**Stated problem A**: Reproduce the rows verbatim, starting at the first row and ending at the row that contains "click(x=515, y=17)".

Re: Group By Eliminating Few Records

Posted by Arvind S <ar...@gmail.com>.
tested on pig .15 using your data and in local mode .. could not reproduce
issue ..
==================================================
final_by_lsn_g = GROUP final_by_lsn BY screen_name;

(Ian_hoch,{(en,Ian_hoch)})
(gwenshap,{(en,gwenshap)})
(p2people,{(en,p2people)})
(DoThisBest,{(en,DoThisBest)})
(wesleyyuhn1,{(en,wesleyyuhn1)})
(GuitartJosep,{(en,GuitartJosep)})
(Komalmittal91,{(en,Komalmittal91)})
(LornaGreenNWC,{(en,LornaGreenNWC)})
(W4_Jobs_in_ARZ,{(en,W4_Jobs_in_ARZ)})
(innovatesocialm,{(en,innovatesocialm)})
==================================================
final_by_lsn_g = GROUP final_by_lsn BY language;

(en,{(en,DoThisBest),(en,wesleyyuhn1),(en,W4_Jobs_in_ARZ),(en,p2people),(en,Ian_hoch),(en,Komalmittal91),(en,innovatesocialm),(en,gwenshap),(en,GuitartJosep),(en,LornaGreenNWC)})

**Supplied records**:
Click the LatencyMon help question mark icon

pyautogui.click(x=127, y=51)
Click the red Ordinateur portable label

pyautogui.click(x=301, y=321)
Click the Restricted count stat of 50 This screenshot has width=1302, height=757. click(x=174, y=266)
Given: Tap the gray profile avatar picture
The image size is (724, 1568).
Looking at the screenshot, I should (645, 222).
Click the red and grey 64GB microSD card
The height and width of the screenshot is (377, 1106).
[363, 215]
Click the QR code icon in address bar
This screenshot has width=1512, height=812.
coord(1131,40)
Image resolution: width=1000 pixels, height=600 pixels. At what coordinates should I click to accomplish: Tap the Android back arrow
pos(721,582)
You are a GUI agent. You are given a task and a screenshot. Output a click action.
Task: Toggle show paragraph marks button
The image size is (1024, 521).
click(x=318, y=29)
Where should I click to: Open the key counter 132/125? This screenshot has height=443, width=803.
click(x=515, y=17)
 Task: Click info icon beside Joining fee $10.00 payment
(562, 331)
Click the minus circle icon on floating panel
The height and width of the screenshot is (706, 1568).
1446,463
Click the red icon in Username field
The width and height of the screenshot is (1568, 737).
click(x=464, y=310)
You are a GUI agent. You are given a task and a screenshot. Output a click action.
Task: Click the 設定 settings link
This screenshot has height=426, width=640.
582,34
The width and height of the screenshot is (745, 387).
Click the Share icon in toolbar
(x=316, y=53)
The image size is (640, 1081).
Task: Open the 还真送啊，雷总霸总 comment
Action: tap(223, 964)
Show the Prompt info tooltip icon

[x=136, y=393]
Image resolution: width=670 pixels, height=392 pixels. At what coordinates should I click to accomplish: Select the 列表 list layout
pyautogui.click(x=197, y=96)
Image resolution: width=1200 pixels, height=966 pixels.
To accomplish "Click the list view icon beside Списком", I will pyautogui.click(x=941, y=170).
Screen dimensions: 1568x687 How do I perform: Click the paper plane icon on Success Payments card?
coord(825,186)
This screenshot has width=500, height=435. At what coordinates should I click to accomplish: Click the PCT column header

**Stated problem B**:
Answer the following questions about the forum reply, one per line:
(i) Which version of Pig was used for the test?
(ii) In what mode was the test run?
(iii) By which field is final_by_lsn grouped in the first GROUP statement?

**Task output A**:
Click the LatencyMon help question mark icon

pyautogui.click(x=127, y=51)
Click the red Ordinateur portable label

pyautogui.click(x=301, y=321)
Click the Restricted count stat of 50 This screenshot has width=1302, height=757. click(x=174, y=266)
Given: Tap the gray profile avatar picture
The image size is (724, 1568).
Looking at the screenshot, I should (645, 222).
Click the red and grey 64GB microSD card
The height and width of the screenshot is (377, 1106).
[363, 215]
Click the QR code icon in address bar
This screenshot has width=1512, height=812.
coord(1131,40)
Image resolution: width=1000 pixels, height=600 pixels. At what coordinates should I click to accomplish: Tap the Android back arrow
pos(721,582)
You are a GUI agent. You are given a task and a screenshot. Output a click action.
Task: Toggle show paragraph marks button
The image size is (1024, 521).
click(x=318, y=29)
Where should I click to: Open the key counter 132/125? This screenshot has height=443, width=803.
click(x=515, y=17)

**Task output B**:
(i) pig .15
(ii) Local mode
(iii) screen_name